**RECORDS SUPPLIED:**
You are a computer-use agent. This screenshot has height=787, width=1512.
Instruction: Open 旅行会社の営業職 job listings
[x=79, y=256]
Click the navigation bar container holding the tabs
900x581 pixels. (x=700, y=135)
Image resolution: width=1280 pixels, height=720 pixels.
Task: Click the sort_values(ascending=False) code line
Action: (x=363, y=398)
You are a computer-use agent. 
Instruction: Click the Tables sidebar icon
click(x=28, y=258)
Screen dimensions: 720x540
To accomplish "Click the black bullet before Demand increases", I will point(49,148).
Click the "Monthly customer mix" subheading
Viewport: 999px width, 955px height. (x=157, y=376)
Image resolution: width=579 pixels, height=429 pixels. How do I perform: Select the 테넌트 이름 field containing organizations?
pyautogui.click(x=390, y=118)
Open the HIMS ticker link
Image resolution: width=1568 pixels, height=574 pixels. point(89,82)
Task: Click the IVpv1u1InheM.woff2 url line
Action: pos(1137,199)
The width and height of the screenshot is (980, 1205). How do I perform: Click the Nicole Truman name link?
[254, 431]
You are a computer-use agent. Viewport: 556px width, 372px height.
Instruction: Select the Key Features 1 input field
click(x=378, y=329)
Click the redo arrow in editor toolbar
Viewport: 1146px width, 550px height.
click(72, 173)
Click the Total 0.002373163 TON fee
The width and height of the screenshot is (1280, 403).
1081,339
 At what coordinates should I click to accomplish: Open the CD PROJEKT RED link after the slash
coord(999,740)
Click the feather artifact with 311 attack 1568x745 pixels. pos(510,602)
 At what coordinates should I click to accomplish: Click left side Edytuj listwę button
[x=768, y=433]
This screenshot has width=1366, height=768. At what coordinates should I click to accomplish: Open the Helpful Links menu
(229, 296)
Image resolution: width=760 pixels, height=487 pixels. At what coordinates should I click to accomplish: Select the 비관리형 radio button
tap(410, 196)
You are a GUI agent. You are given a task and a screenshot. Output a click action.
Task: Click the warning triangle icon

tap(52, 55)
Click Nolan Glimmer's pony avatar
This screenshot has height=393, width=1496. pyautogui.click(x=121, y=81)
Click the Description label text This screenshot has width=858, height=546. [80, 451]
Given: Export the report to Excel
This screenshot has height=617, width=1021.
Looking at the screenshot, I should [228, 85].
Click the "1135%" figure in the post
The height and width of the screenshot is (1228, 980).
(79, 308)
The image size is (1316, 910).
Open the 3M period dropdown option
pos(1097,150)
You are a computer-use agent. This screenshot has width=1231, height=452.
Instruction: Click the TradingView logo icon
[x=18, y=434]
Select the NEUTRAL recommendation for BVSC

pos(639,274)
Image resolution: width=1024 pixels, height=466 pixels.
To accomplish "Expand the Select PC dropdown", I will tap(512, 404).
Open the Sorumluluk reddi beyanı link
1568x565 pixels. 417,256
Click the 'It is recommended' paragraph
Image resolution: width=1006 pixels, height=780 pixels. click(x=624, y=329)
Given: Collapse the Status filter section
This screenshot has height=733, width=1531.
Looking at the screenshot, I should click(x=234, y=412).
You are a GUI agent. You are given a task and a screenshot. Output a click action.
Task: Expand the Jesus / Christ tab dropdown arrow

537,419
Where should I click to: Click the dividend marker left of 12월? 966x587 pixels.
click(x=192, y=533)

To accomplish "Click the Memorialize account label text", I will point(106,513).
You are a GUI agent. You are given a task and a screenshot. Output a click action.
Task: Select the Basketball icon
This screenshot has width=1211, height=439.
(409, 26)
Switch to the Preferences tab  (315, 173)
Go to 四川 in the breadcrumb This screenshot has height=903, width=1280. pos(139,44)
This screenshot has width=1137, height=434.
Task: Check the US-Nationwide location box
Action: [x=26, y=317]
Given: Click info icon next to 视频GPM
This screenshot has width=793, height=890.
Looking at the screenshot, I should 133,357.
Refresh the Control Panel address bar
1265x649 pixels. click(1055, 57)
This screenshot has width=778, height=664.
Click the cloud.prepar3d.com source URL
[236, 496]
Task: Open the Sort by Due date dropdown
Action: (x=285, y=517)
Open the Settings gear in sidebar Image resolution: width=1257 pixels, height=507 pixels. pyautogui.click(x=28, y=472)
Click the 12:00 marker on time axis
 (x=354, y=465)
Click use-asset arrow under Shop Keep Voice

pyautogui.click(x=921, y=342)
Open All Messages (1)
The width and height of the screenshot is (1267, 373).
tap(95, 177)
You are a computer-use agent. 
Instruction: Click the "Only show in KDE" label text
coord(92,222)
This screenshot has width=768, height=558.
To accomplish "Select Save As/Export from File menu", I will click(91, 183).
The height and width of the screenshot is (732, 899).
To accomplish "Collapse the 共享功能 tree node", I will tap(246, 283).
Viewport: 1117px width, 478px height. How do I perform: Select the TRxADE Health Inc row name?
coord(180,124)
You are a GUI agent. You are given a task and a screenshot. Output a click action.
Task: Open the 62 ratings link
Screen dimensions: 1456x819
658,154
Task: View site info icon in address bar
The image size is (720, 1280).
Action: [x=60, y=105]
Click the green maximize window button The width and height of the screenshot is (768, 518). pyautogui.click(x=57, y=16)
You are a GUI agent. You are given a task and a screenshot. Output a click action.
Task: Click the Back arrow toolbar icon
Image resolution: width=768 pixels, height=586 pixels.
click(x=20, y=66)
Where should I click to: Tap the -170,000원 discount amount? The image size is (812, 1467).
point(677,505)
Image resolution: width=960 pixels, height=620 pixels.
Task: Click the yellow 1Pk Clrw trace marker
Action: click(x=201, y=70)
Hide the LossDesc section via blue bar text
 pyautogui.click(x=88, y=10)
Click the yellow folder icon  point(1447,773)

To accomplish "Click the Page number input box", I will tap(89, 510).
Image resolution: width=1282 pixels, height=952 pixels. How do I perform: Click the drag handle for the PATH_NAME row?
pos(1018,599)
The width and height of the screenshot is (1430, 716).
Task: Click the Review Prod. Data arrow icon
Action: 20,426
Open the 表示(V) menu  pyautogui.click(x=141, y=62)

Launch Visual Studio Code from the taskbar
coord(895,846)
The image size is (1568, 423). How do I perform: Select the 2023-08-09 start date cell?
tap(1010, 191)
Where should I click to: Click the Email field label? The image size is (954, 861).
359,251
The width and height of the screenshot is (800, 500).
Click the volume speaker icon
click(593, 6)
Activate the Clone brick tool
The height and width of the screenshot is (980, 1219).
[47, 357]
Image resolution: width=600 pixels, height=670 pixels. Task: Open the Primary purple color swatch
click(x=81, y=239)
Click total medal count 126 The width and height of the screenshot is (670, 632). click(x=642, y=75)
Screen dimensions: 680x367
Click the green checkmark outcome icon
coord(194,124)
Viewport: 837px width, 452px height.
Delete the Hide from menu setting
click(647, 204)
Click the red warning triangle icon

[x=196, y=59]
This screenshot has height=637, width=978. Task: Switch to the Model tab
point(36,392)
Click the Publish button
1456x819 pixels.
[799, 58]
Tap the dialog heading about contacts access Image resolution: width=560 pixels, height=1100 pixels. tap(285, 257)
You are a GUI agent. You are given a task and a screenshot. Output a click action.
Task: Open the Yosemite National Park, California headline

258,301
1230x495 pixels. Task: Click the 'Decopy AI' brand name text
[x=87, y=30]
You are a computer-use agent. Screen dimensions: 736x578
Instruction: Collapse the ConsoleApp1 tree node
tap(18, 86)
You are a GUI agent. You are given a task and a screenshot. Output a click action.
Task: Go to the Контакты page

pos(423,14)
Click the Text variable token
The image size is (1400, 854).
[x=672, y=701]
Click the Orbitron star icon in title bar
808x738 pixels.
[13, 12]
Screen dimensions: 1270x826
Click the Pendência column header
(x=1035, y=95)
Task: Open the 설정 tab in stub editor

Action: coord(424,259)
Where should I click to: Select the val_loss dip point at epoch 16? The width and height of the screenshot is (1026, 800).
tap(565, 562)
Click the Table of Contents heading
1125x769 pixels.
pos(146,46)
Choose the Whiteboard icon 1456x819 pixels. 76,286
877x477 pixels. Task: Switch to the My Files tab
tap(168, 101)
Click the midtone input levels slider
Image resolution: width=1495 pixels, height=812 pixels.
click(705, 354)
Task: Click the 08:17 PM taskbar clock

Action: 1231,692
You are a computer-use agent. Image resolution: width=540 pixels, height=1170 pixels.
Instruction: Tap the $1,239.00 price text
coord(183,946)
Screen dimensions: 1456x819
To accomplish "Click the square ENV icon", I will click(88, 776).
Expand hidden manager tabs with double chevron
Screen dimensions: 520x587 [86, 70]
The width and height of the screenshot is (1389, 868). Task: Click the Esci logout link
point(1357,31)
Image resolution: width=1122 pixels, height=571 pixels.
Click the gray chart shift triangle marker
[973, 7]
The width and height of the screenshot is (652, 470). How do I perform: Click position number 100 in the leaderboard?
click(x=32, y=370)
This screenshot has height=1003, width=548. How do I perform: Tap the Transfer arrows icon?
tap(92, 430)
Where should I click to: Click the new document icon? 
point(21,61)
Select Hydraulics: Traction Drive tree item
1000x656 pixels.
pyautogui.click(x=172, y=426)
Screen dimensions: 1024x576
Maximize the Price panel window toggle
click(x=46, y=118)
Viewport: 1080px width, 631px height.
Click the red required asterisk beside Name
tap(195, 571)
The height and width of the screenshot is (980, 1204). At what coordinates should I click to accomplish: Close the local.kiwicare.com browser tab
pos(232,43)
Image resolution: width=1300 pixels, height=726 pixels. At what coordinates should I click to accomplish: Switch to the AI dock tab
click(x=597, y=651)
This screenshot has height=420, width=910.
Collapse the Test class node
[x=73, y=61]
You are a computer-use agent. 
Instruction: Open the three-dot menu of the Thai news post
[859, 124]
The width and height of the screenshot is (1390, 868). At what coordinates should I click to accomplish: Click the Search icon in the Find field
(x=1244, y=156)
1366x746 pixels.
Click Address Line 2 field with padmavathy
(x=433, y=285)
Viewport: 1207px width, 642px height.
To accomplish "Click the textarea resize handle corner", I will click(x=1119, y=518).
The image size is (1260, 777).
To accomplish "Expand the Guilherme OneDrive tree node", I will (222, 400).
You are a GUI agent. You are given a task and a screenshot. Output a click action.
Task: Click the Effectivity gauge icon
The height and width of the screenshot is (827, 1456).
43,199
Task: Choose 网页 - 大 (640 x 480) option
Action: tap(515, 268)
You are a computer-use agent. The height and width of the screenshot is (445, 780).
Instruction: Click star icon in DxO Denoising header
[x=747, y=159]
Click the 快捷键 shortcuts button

**TASK INSTRUCTIONS:** Each line above that includes "computer" counts once; state the total and nothing more.

**SOLUTION TO THIS PROBLEM:** 9